Одобрительные аплодисменты стайкой пролетели по залу.
– Но выступление свое вы все-таки сохраните, – сказал Хейфец. – А сейчас я хочу вернуть Анне Богумиловне ее художественный образ, позаимствованный ею у дедушки Крылова. Сначала – анекдот из жизни. Достоверный. Сидят вместе два наших мичуринца. Один говорит: «Что делать?» Другой: «А что?» Первый: «У Стригалева на двух растениях ягоды завязались». Второй: «Вот сволочь!»
Зал вздохнул и весело загудел. Послышались редкие хлопки.
– А теперь к делу, Анна Богумиловна! Мне помнится, лет десять назад, перед войной вы ездили в Москву с моей запиской в известный вам институт. Отвезли мешочек семян пшеницы. И вам эти семена там облучили. Гамма-лучами. В институте это зарегистрировано. Еще, помню, вы сказали: «Чем черт не шутит». Вы высеяли облученные семена в учхозе, и выросло много всяких, как вы говорите, уродцев. Но два растения вы сразу заприметили, вы все же селекционер. И вот из них-то и пошли те сорта, которыми сегодня вы по праву гордитесь. Мы с цитологами следили за судьбой этих растений, такое настоящий ученый никогда не упустит. Вместе со Стефаном Игнатьевичем смотрели в микроскоп. Но дуб, который дал вам эти желуди, подрывать, Анна Богумиловна, не годится. Это недостойно…

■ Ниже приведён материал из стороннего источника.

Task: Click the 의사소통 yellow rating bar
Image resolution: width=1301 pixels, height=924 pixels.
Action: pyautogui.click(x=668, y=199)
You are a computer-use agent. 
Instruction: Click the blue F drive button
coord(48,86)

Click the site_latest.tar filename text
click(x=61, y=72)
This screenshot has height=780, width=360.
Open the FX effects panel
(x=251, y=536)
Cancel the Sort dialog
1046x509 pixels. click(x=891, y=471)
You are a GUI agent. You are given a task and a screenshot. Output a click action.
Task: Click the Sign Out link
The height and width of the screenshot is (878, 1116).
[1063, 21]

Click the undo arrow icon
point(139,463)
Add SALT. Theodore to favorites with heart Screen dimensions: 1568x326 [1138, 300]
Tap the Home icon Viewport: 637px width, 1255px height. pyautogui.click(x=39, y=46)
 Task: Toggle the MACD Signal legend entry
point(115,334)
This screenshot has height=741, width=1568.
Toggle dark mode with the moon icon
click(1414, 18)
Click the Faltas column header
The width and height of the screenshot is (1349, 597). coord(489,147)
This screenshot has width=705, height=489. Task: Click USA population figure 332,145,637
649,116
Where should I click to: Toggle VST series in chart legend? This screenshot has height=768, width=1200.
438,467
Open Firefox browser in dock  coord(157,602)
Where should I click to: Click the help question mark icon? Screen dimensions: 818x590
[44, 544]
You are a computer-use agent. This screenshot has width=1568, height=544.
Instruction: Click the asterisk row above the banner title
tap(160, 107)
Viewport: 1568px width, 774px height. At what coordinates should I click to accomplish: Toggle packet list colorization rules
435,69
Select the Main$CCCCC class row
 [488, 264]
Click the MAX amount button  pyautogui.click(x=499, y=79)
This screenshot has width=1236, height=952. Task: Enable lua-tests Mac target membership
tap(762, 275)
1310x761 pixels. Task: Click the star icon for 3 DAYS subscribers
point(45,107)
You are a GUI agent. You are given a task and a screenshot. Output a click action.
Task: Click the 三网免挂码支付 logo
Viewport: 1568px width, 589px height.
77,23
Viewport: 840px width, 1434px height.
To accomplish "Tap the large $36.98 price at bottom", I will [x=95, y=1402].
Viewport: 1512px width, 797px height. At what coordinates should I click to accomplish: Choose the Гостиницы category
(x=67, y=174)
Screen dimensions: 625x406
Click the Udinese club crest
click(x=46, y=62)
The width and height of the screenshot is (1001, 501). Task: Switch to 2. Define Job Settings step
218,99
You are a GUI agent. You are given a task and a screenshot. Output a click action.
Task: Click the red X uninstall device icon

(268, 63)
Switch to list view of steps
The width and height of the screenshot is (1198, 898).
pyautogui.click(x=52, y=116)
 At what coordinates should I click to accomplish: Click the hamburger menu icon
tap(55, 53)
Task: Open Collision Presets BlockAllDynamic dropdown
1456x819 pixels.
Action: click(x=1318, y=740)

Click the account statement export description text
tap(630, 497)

Голова Вонлярлярского еще страшнее завертелась, как только он услышал слова «вместе со Стефаном Игнатьевичем». А руки сами по себе стали ощупывать костюм, он достал блокнот и судорожно принялся писать в нем. Потом оторвал листок и передал кому-то впереди себя. И белая бумажка, прыгая из ряда в ряд, побежала в президиум.
– …В науке должна быть уверенность в избранном пути, – тем временем завершил длинную назидательную реплику Варичев.
– Очень торжественно говорите! – возразил Хейфец. – А ведь Колумб не Америку открывать собирался, а Индию. Был уверен в избранном пути. А попал в Америку! А вы говорите, уверенность. Настоящий ученый, если будет заранее знать ответ, не станет и заниматься этим делом! Какая может быть уверенность, если исследуется белое пятно! Простите, ваши слова отражают не научное мышление, а бытовое. Здесь не уверенность, а пытливость нужна! И честность! И устойчивое добродушие! Вы получили аргумент – извольте его обработать, если вы ученый. А не топать. А в общем, все это пустое, – махнув рукой, Хейфец сошел с трибуны и так же, головой вперед, ни на кого не глядя, прошел на свое место.
Наступила пауза. В президиуме читали бумажку Вонлярлярского. Наклонялись друг к другу, шептались. Потом академик Посошков встал.
– Товарищ Вонлярлярский! Стефан Игнатьевич, пожалуйста!
Выбравшись из ряда, Вонлярлярский пошел по проходу решительным шагом, опустив одно плечо и отмахивая одной рукой. Взойдя на трибуну, он пошатнулся, круто повернул голову к президиуму.
– Товарищи! Да, я – упомянутый здесь цитолог. Но по характеру работы это более к морфологии… Не русло, а берег потока. Если кто-нибудь рассчитывал, что я, будучи вот так, за шиворот втянут… рассчитывал на невольную поддержку… Или что я, в худшем случае. ограничусь резиньяцией… Я просил бы некоторых выступающих не тащить цитологов в свои запутанные дела и остерегаться… в расчете на поддержку… От всяческих бесполезных эвфуизмов…
По залу пролетел шорох смеха.
– Хоть мое дело изучать то, что лежит на предметном столике микроскопа, но все же и меня, видимо, отчасти могла коснуться эта тяжкая болезнь… Не настолько, конечно, лишь косвенно…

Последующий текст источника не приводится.